We have had this narrative since at least 9/11, we have had clash of civilisation narrative that I have personally written against and warned about the consequences of. Because I think the increased polarisation helps those who are the extremes of both poles. The ISIS-al Qaeda narrative demands a unified crusader enemy who must be resisted in order to bring about a caliphate. And likewise the construction of a global homogenous Islamic enemy is very useful to security state hawks in Western countries and in the US in particular. And sadly that narrative is winning. It is only going to get worse in the near future. Because of the mess in the Middle East and the production of refugees… because it is simply not possible even for Europe to absorb the number of refugees that could potentially come. And so you are seeing the rise of nationalism and extremely repressive measures being conducted by European states who are trying to find a way of not having millions of people arriving on their shores. The US is smugly sitting behind the Atlantic Ocean and taking in a very small number of Syrians… two thousand…a number that is absurdly small. The polarisation will increase and it is getting very hard for people like me to hold the line for some kind of open society in the face of polarisation. But I think it is necessary to remind people that political Islam that gets so much attention doesn’t actually represent the vast majority of the world’s Muslim populations; you have the same kind of diversity of interests and views as Christians do or any other group does.

Do you think it has become difficult for a writer to be a liberal, not only in today’s America, but in today’s world?

I am very uncomfortable with the term liberal. Its usage as a term of abuse from the Right means you have to really define terms. I think one of the least tenable positions now in politics is the status quo of 2015 to even 2016 which was the kind of centrist liberalism which was very placid about what could be called neoliberal globalisation as long as socially liberal concerns like gender equality, gay rights were dealt with. I mean my position is to the left of that. I think there are structural questions that need to be addressed. Questions of distribution are very very hard to address for anyone in that frame of liberalism. So, I as an artist, as a leftist, I wouldn’t choose to fight on that ground of liberalism as it is currently being defined. I think the Hillary Clinton kind of liberal position is quite ridiculous here in the US now. I think we are going to go through a period of extraordinary political turbulence here because of a generational shift. I mean you look at all the statistics about how life is treating the twenty somethings—the millennials. They have less chance of earning the same money as their parents; they have less security in the workplace, they don’t seem likely to have a share in the wealth that is being produced because this is an absurdly wealthy country. The wealth of the last economic boom went to the very top, it didn’t trickle down. So, we are going to see more polarisation; we are going to see more political violence, to be honest.
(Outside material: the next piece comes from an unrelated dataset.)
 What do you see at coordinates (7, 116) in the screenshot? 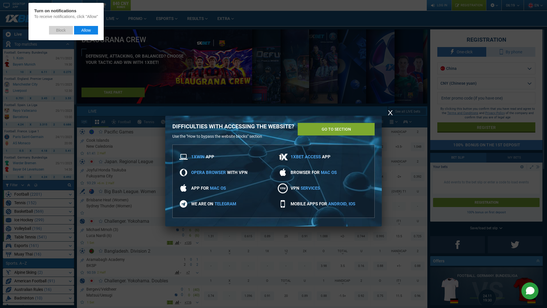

There was a time when writers felt very strongly about the politics of their times—totalitarianism, the iron curtain… and they would come on the streets in protest. Do you think today’s artists and writers are doing enough? Is it even a writer’s duty to protest?

I think certainly in the US right now, there is a new commitment to politics amongst artists and writers. But maybe there is a confusion what effective political action looks like. As you say, there is a movement of the Left opposing fascism in the 30s; there is a moment of the new Left in the 1960s. Both of these political styles don’t quite function now …one of the big questions for socially liberal artists and writers, is there no grand narrative after the end of Communism. It is very difficult to construct an easy alternative to the system that exists today. There is a lot of work to be done in imagining different ways of organising the economy and society and I think that is an uphill struggle. And meantime there are a lot of pressures towards atomizing people towards increased surveillance and control. Think about the possibilities that new technologies offer for anyone who wishes to control a population.